## [Work task]
Repeat each record exactly. Any picture gets left out.

==================================================

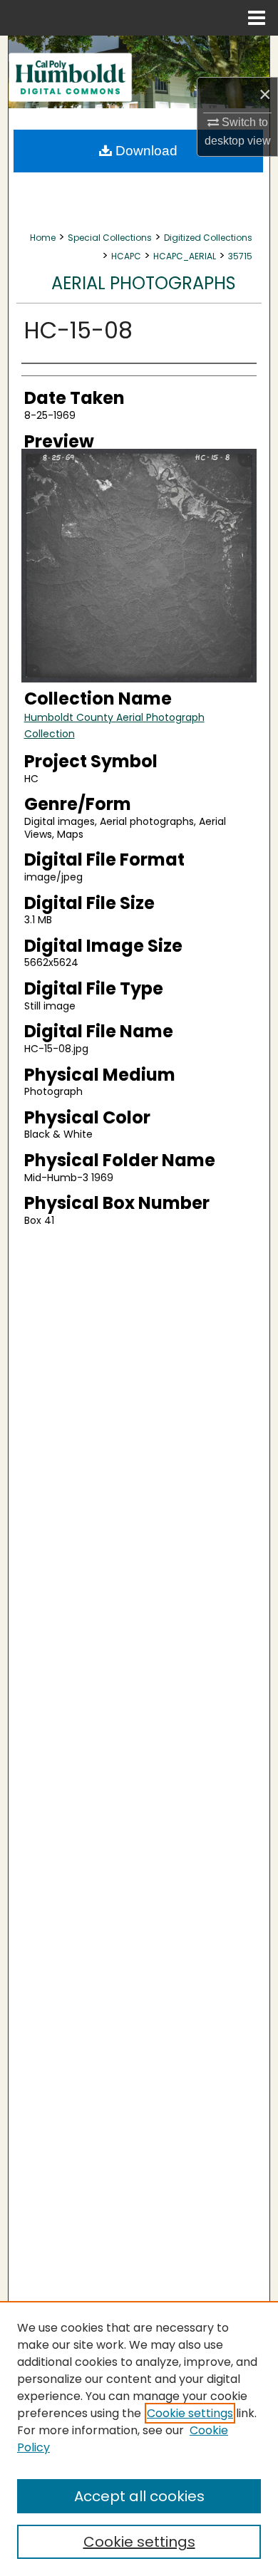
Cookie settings (190, 2413)
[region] (139, 2438)
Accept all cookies (139, 2496)
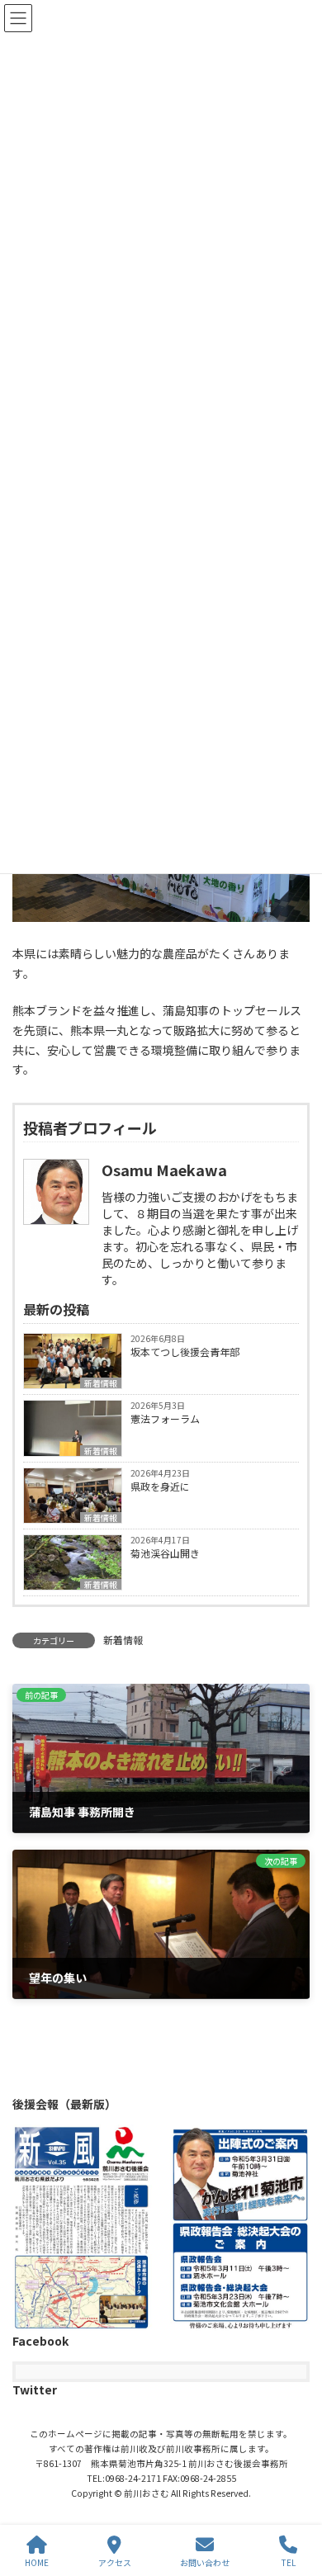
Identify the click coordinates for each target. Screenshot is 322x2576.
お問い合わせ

==================================================

## [Solution for this exercise]
Cookie settings (190, 2413)
[region] (139, 2438)
Accept all cookies (139, 2496)
Identify the click coordinates for each target. Screenshot is 322x2576.
お問い合わせ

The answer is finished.